While Jim Lampley is denying having knocked around his former beauty queen girlfriend (above), the New York Post’s Phil Mushnick can’t resist using Lamps’ legal woes as an excuse to settle an old score.

We don’t know whether the domestic abuse charge and related charges (violation of a restraining order, attempt to prevent a witness from testifying) against Jim Lampley have merit. But we do know that despite an on-air presence as a handsome, erudite, thoughtful journalist, Lampley is a tough guy to go to bat for.

Years ago, when Lampley was with ABC Sports, a TV columnist praised ABC’s coverage and Lampley’s narration of a cross-continent bicycle race, a race in which one of the competitors was killed.

The columnist asked Lampley whether he felt ABC might have played a tiny role in that death, whether the bicyclist might have pushed himself to an extreme because TV coverage made the stakes higher.

Lampley said it was an issue he couldn’t entirely dismiss, an issue that bothered him.
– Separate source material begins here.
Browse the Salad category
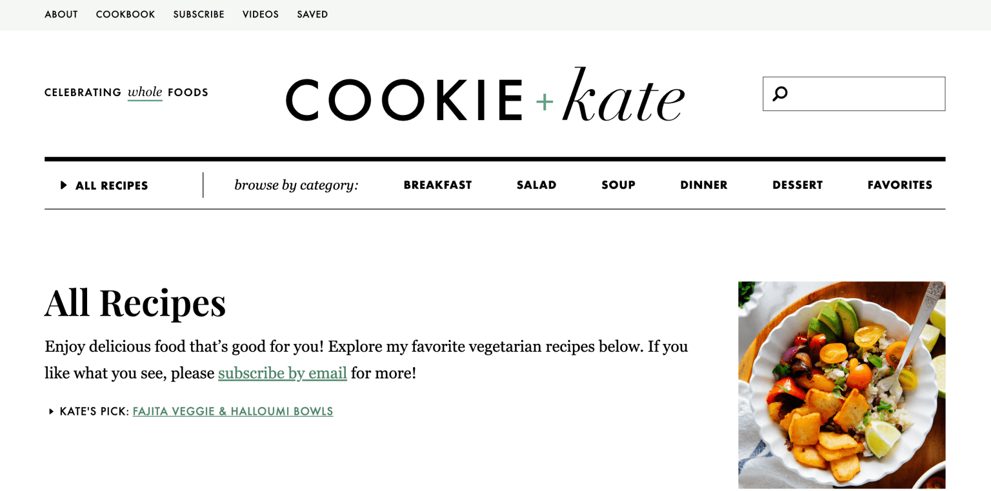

It was a gutsy reply, and the columnist wrote it.

Lampley then was called on ABC’s legal carpet for having suggested that ABC might be in any part liable for that accidental death.

So Lampley simply told ABC that the columnist – me – had totally fabricated his response, that he had said nothing of the sort.

I’m wondering if someone, say, a responsible newspaper like the New York Post, were to ask Lampley for his version of events, if he wouldn’t instead say that some of his comments to Phil were off the record?  Or that he’d been quoted out of context?  Both might seem like arcane points compared to the offense Mushnick alleges, but I can’t help but suspect Lampley has a side of the story, too.  Merely because he’s been accused of an unrelated crime seems like a cheap excuse to challenge his credibility as a journalist.  There’s a time and a place for addressing beefs with no evidence, and although the pay would suck, Phil might want to consider starting a blog.